─── Source data ───
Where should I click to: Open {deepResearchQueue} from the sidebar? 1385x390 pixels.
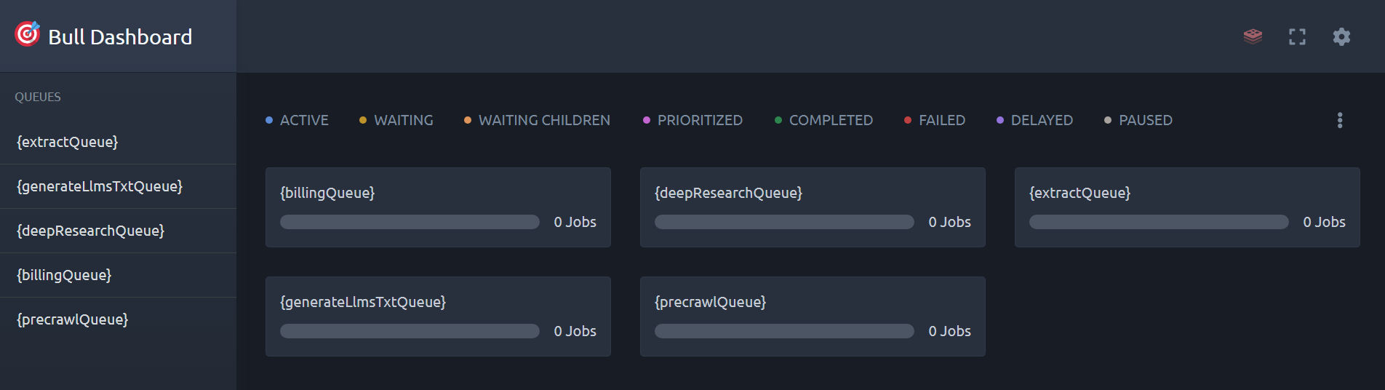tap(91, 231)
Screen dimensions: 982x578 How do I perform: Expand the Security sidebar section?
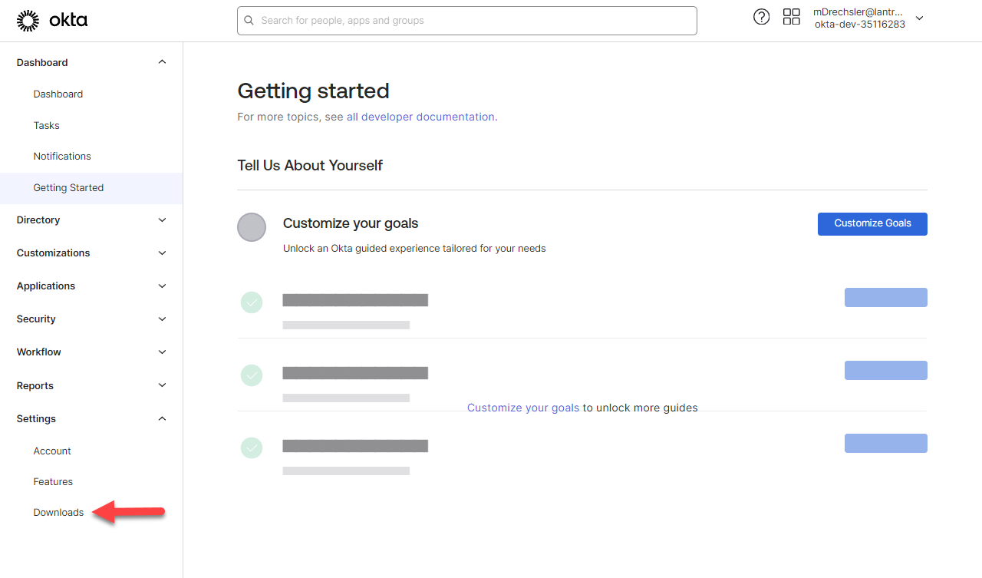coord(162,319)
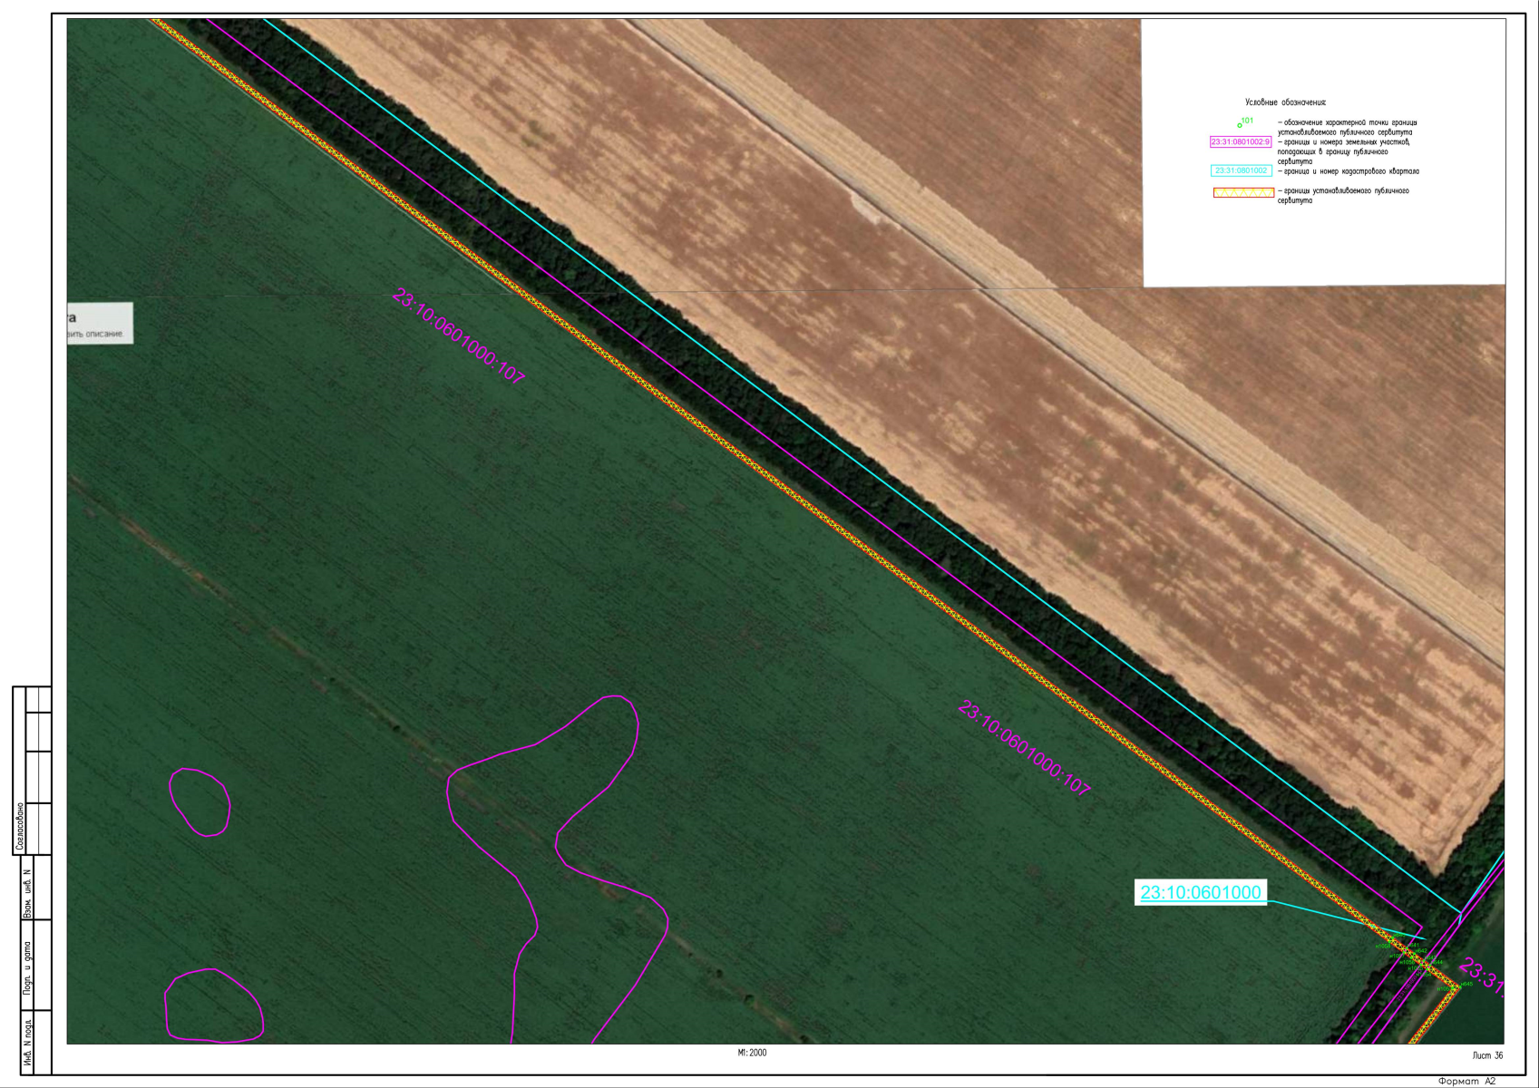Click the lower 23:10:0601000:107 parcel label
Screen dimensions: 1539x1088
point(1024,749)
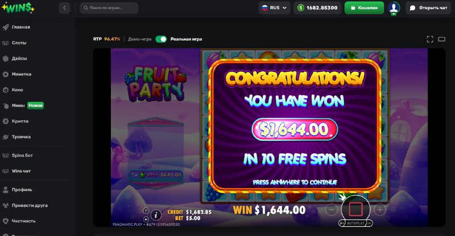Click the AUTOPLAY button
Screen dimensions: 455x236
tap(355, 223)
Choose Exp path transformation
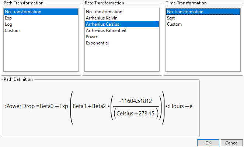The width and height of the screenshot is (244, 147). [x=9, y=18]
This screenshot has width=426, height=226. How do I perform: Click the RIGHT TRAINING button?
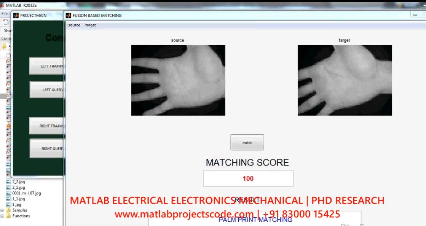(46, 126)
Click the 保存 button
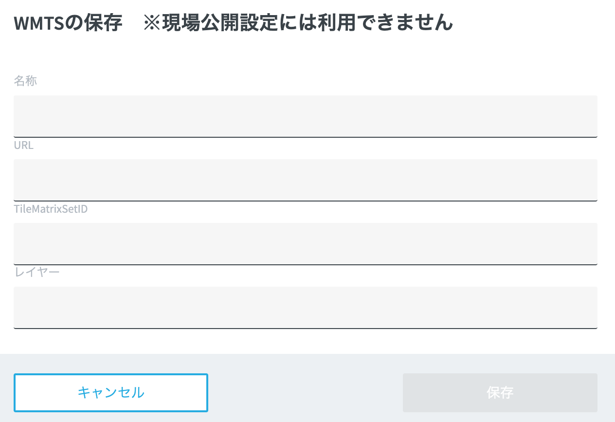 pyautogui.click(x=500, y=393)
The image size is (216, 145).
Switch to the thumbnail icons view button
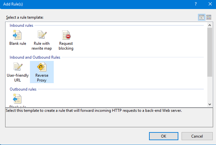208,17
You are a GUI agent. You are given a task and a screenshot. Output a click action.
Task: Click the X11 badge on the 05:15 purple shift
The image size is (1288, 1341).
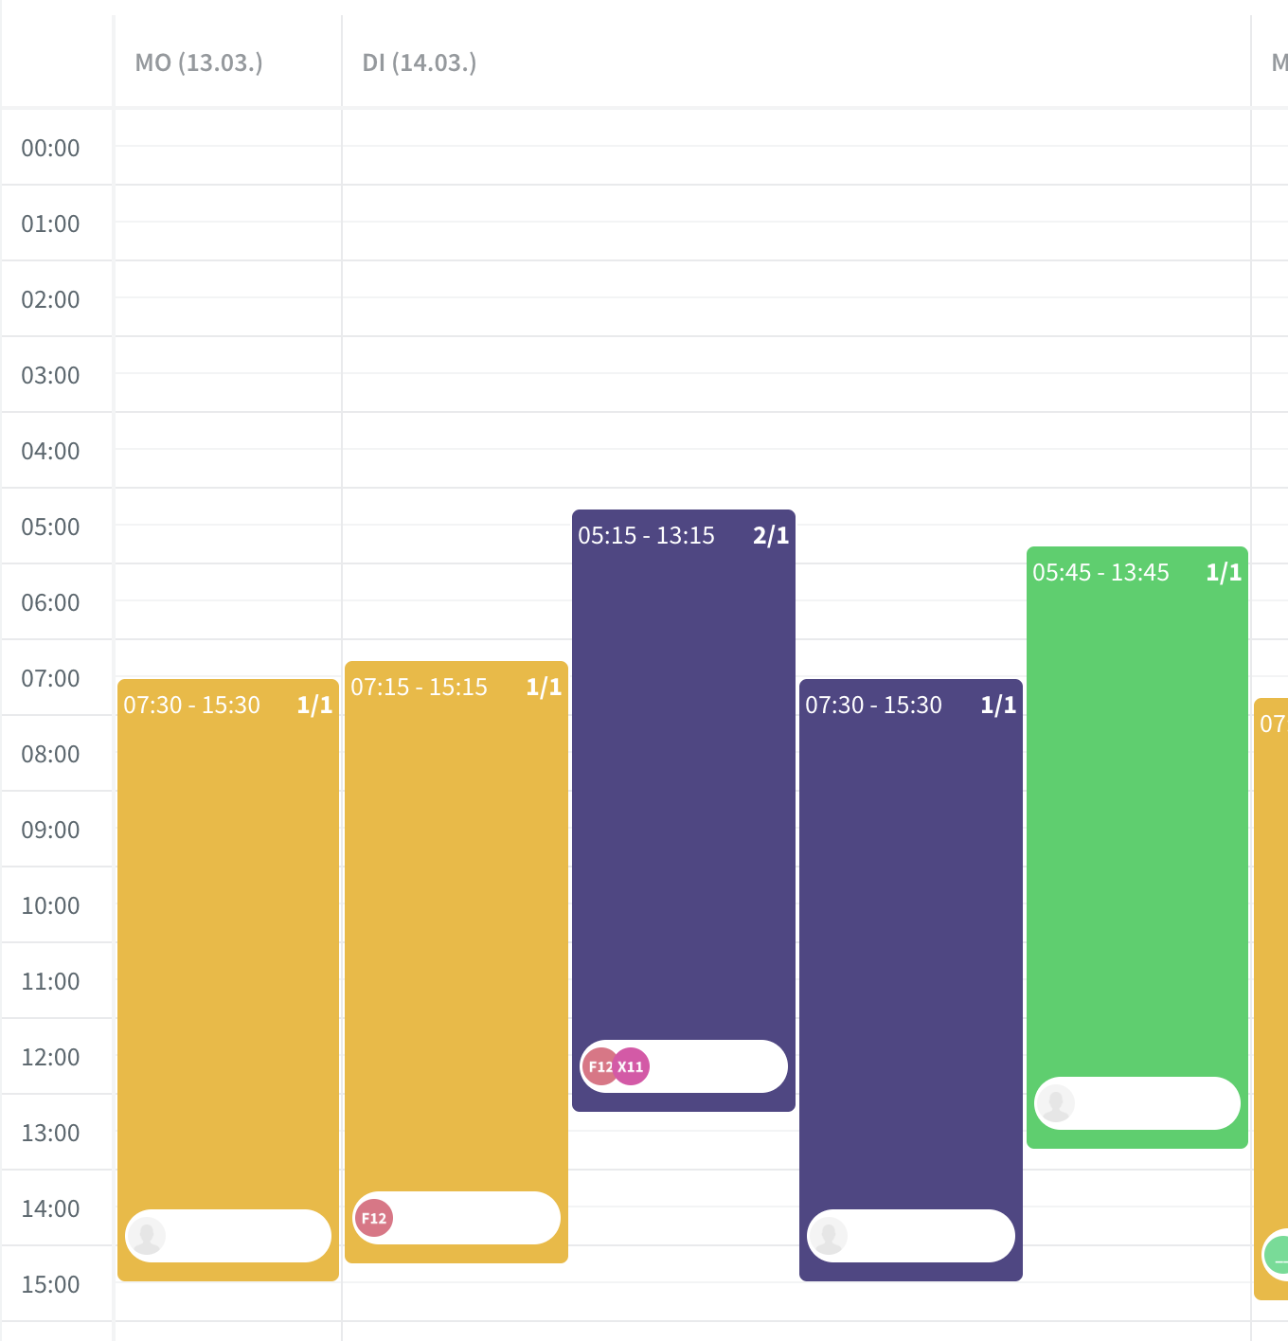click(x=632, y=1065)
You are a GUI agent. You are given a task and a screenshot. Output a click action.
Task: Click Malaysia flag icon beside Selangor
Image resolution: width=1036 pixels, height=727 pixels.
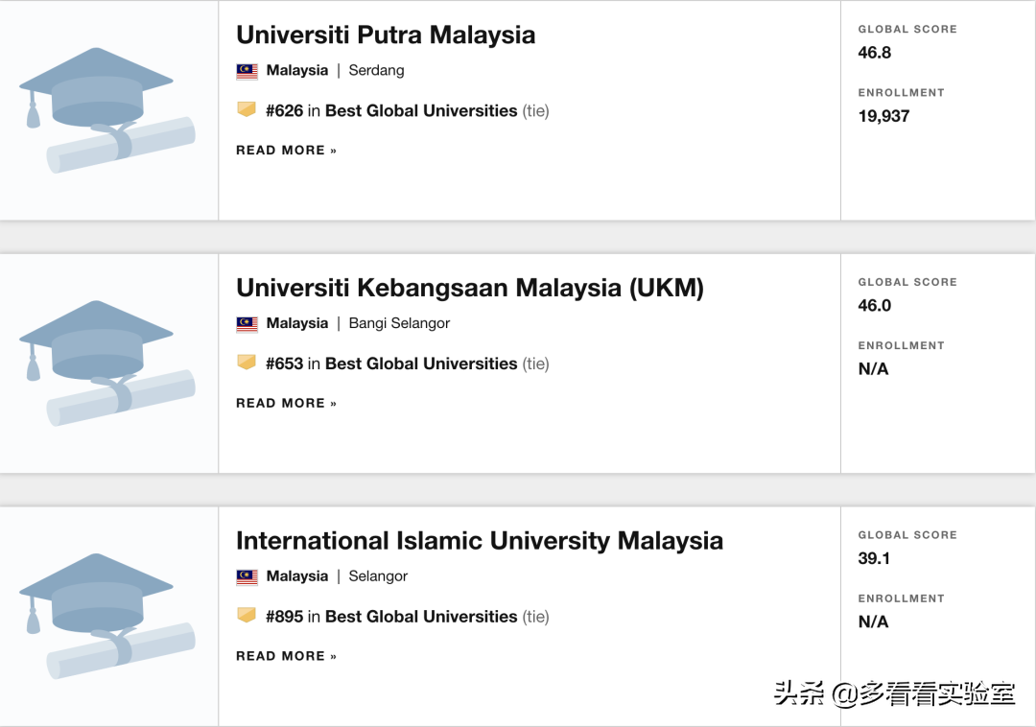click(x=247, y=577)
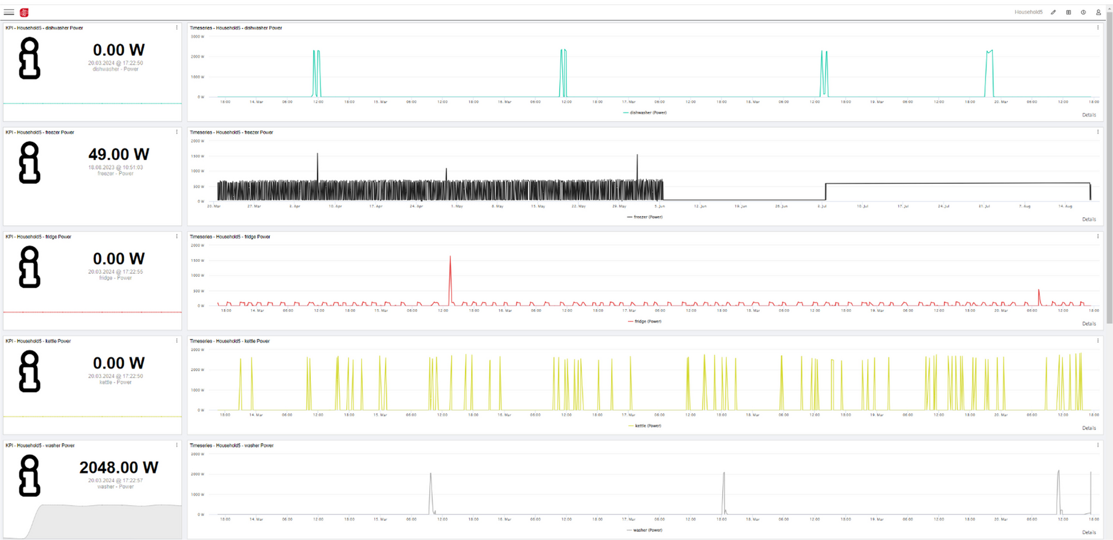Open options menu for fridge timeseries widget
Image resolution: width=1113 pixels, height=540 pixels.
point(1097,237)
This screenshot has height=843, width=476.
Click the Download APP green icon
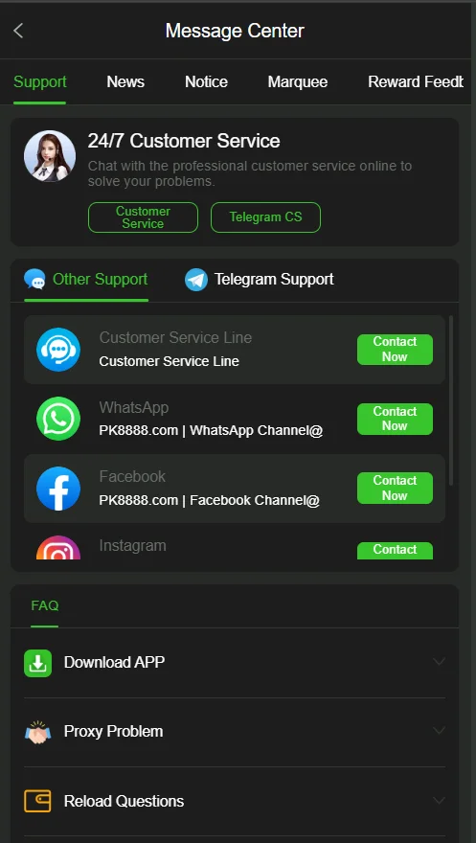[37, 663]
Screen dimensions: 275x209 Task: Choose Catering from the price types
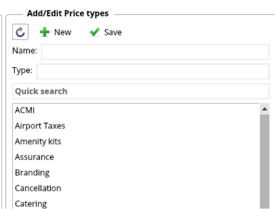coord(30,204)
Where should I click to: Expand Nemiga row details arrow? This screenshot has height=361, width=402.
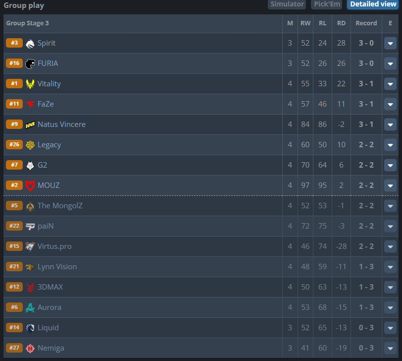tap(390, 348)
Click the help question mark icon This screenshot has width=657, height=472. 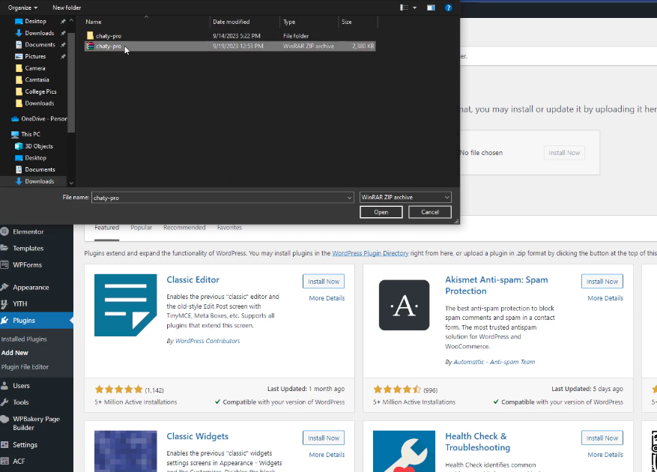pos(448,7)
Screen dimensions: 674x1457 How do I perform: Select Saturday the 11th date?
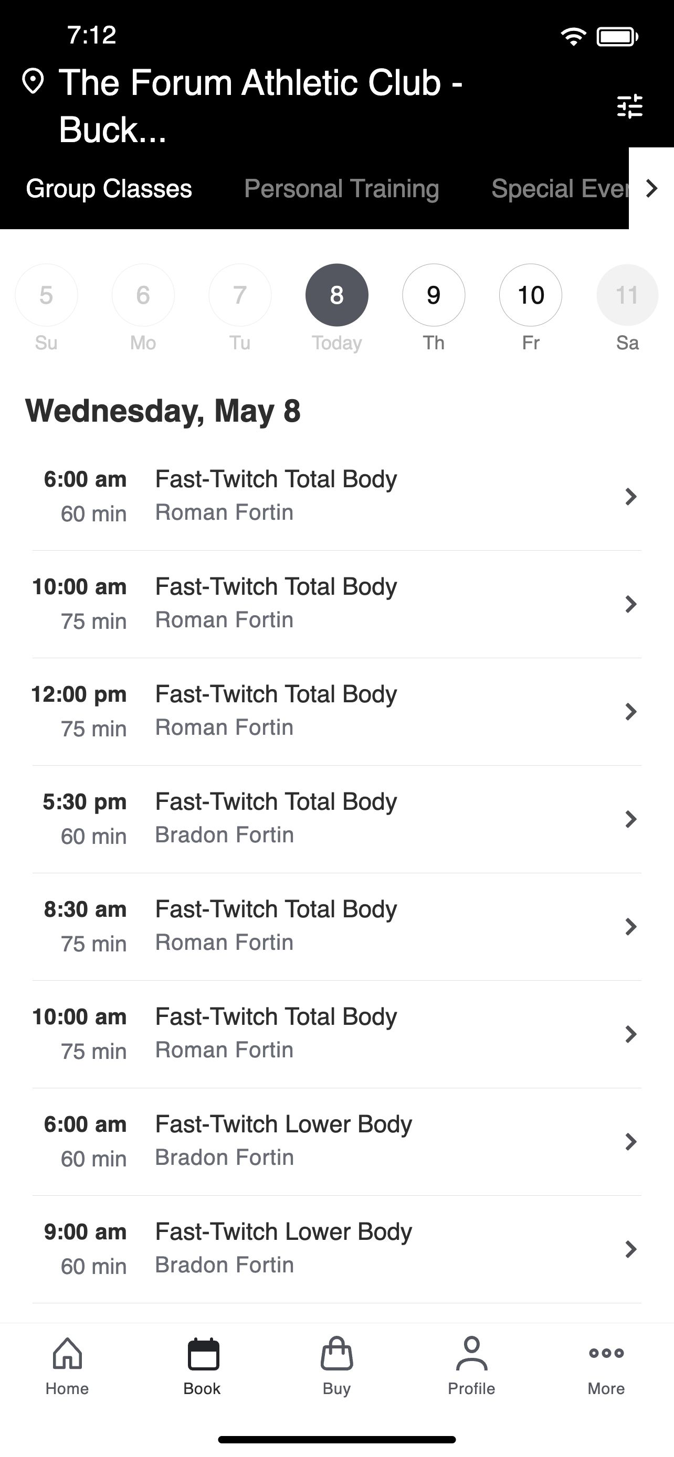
───
**Activity:** When you reach the line with "Switch to the thumbnail icons view button" in the records above, start writing out each line exactly, and stop after the line with "Task: Click Malaysia". Pictures stay out.

**Written response:**
Switch to the thumbnail icons view button
208,17
You are a GUI agent. You are given a task and a screenshot. Output a click action.
Task: Click the X11 badge on the 05:15 purple shift
The image size is (1288, 1341).
click(x=632, y=1065)
You are a GUI agent. You are given a task and a screenshot. Output a click action.
Task: Click Malaysia flag icon beside Selangor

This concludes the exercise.